Com o mercado de automóveis mudando tanto, faz sentido a GM mudar suas formas de monetização

Felipe Moreno é editor-chefe do StartSe e fundador da startup Middi, era editor no InfoMoney antes

15 de maio de 2017

A General Motors pode ser uma das maiores montadoras do mundo, mas ela desistiu de vender carros. Ao menos, é o que ela vê para o médio e longo prazo. Assim como a arquirrival Ford e outras montadoras gigantes, ela quer se tornar uma “empresa de mobilidade”.

Ela já tem um serviço paralelo chamado “Maven” – desde 2016 -, que consiste em um aluguel de curto prazo de carros para os interessados que não mais querem ser donos de automóveis. E agora, essa novidade está sendo levada para o principal mercado nos Estados Unidos: Nova York.

Com o mercado de automóveis mudando tanto, faz sentido a GM mudar suas formas de monetização: espera-se que com os carros autônomos, as pessoas tenham muito menos carros do que atualmente, destruindo o mercado que tornou a GM tão importante. Por isso, a GM aposta pesado nisto: já abriu os bolsos para comprar startups e está tentando encontrar um modelo viável.

Para sobreviver, a GM (e suas rivais) estão adotando o modelo de startups e iniciando grandes MVPs ao redor do mundo. Um deles é esse programa. Empresas estabelecidas como a GM precisam dessa inovaçãopara sobreviver – trabalhar com startups, criar inovações internas e incentivar o empreendedorismo interno. Ou morrer por novas entrantes.

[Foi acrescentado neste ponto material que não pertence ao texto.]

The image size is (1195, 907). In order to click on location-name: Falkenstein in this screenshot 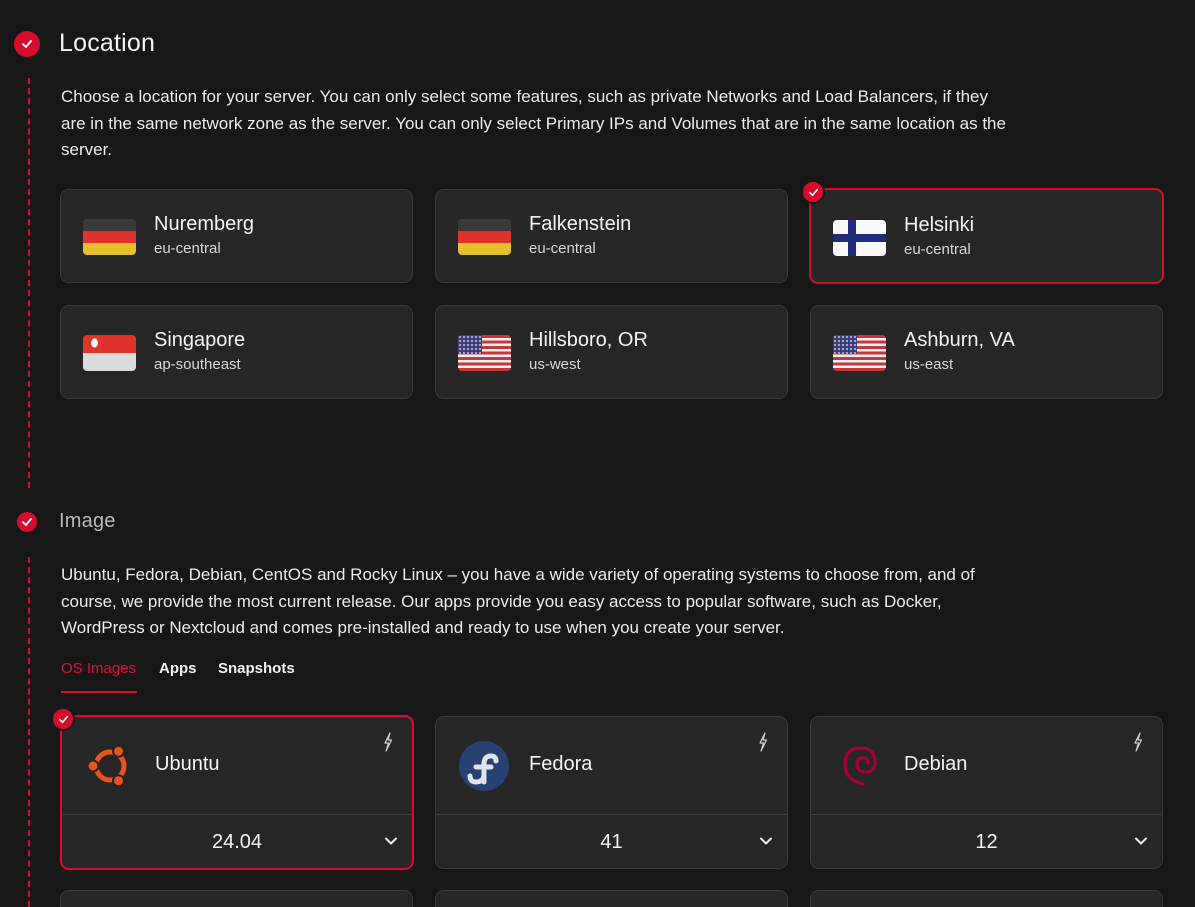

No caso da GM, ela enfrenta a concorrência forte da Tesla, que já chegou a valer mais que a própria companhia. Embora produza milhões de carros por ano contra apenas milhares da Tesla, o mercado chega a duvidar da capacidade da GM de se adaptar ao futuro – com o surgimento dos carros autônomos e elétricos.

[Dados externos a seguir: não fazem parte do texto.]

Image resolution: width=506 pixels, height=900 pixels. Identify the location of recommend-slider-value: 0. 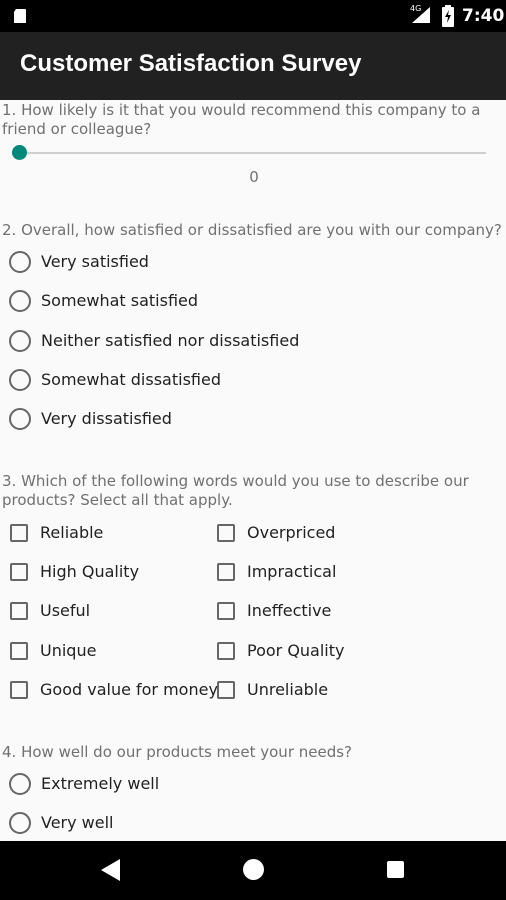
(254, 177).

A própria Tesla planeja ter sua “rede de carros autônomos” prestando serviços para os clientes, que deverão pedir esses carros através de aplicativos. Coisa parecida com o que a GM está tentando construir com o Maven em Nova York e em outras cidades dos Estados Unidos.

Na cidade, o Maven terá três segmentos: City, em que você aluga por pouquíssimo tempo (paga as horas que você usar), Home, frotas compartilhadas estacionadas nos prédios e disponíveis para os residentes e Gig, uma opção de curto-prazo para quem quer trabalhar em frotas, como o Lyft – investido pela própria GM.

Um ponto interessante é que o Maven quer “tirar” as dores de ter um carro. Ou seja, você vai parar de se preocupar com o seguro, licenciamento, impostos dos carros. Vai se preocupar apenas com chamar teu carro e ir até onde você quiser. Este é o futuro.